7. Both Sun Era and Urban Nudist are constitutionally protected expression.

8. Both Sun Era and Urban Nudist are of substantially the same general class, type and character as similar publications which have second-class mailing privileges.

9. Both Sun Era and Urban Nudist are of substantially the same general class, type and character as similar publications which have been adjudicated not obscene by court decisions.

10. Sun Era and Urban Nudist satisfy all statutory and regulatory conditions for second-class mailing privileges.

11. Petitioner has satisfied all statutory and regulatory conditions for second-class mailing privileges.

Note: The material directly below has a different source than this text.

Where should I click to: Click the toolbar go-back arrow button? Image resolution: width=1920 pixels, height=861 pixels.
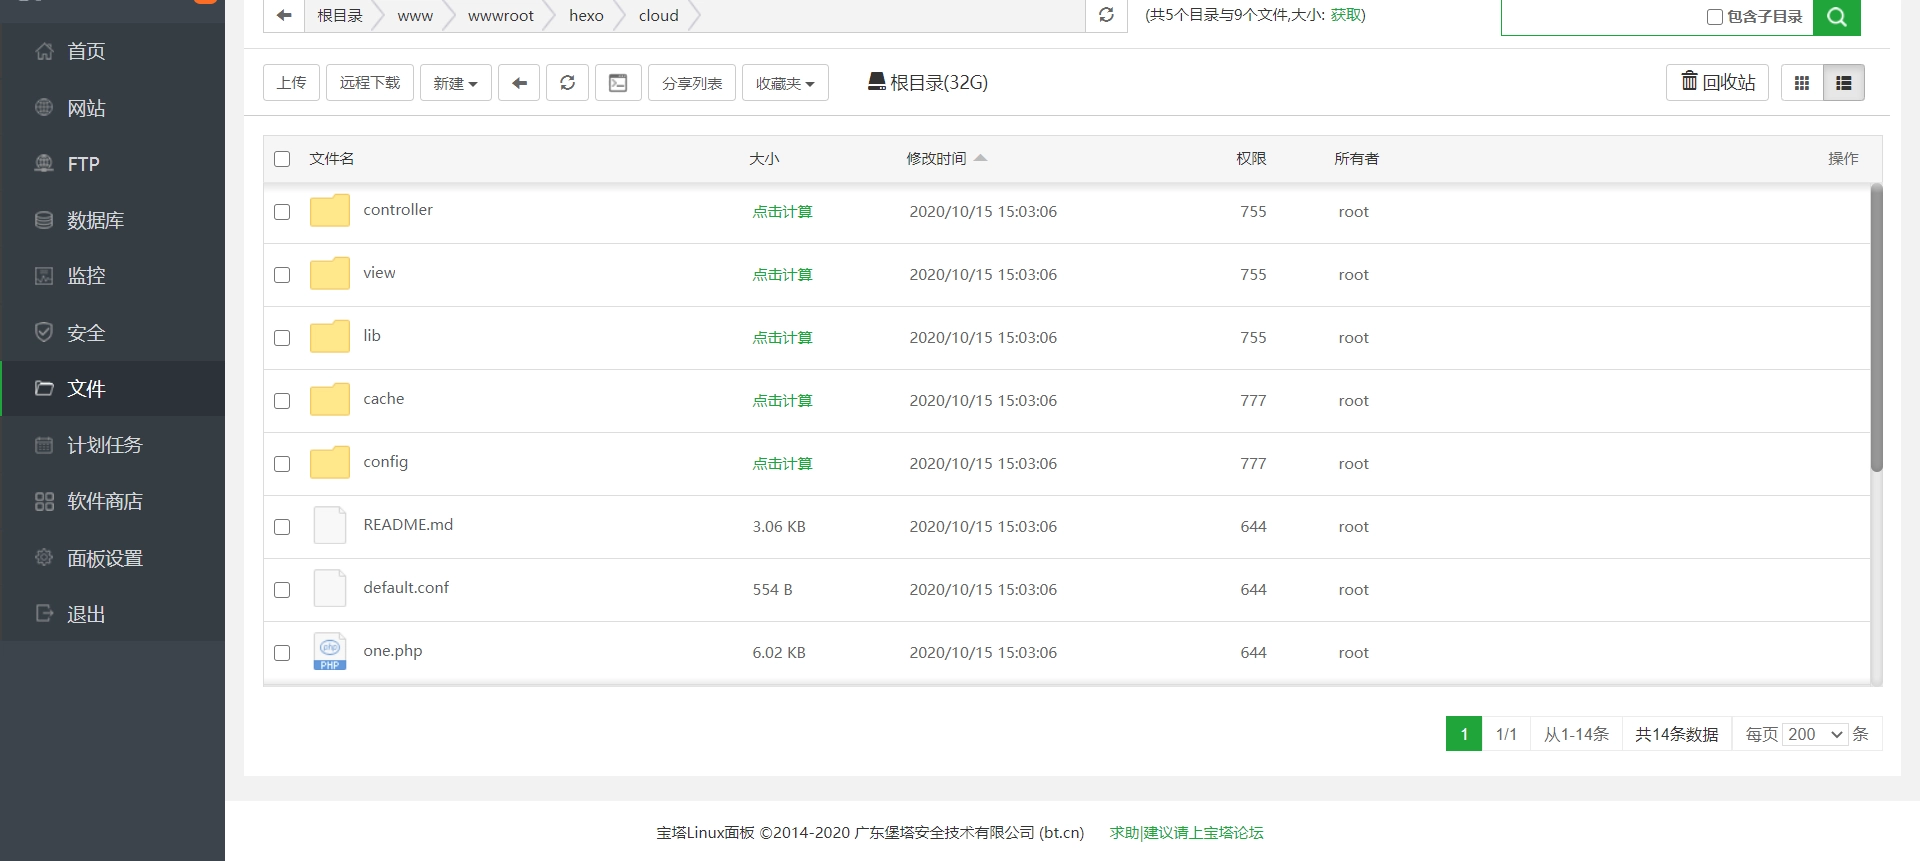point(519,83)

12. Petitioner is entitled to second-class entry for Sun Era.

13. Petitioner is entitled to second-class entry for Urban Nudist.

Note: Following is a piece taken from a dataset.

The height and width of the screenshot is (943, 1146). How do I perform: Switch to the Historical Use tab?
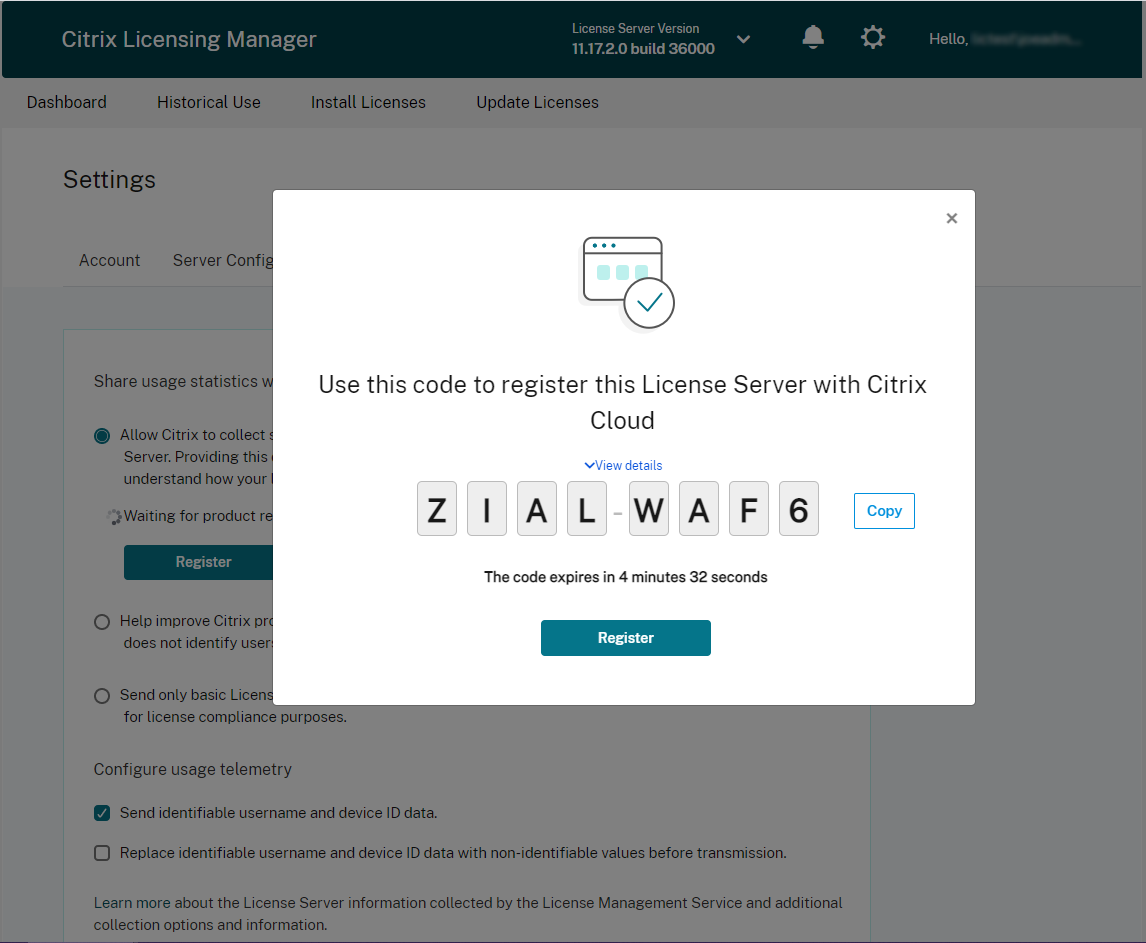click(209, 102)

All proposed findings of fact and conclusions of law submitted by the parties have been carefully considered and they are adopted to the extent herein indicated. Otherwise, the proposed findings of fact and conclusions of law submitted by the parties are rejected for reasons herein set forth, or because of their immateriality, or because they are unsupported by or contrary to the evidence.

RECOMMENDATION

It is recommended that second-class permits be issued to Sun Era, Inc. for the publications "Sun Era" and "Urban Nudist."

/s/



1/ Pertinent portions of 18 U.S. Code 1461 read:

"Every obscene, lewd, lascivious, indecent, filthy or vile article, matter, thing, device, or substance

* * * * * * * *

"Is declared to be nonmailable matter and shall not be conveyed in the mails or delivered from any post office or by any letter carrier."

2/ 39 U.S. Code 4001 provides in pertinent part:

"Matter, the deposit of which in the mails is punishable under sections *** 1461 *** of Title 18, is nonmailable."

goes substantially beyond customary limits of candor in description or representation of such matters. ...'" (ibid., footnote 20, p. 487.)

3/ Those issues of these nudist publications are parts of the instant record as Respondent's Exhibits 19 and 20.

4/ The importer's name was Mounce, and this case will later be referred to as the Mounce case.

5/ This magazine is Joint Exhibit No. 6 in this proceeding.

6/ This magazine is Joint Exhibit No. 1 in this proceeding.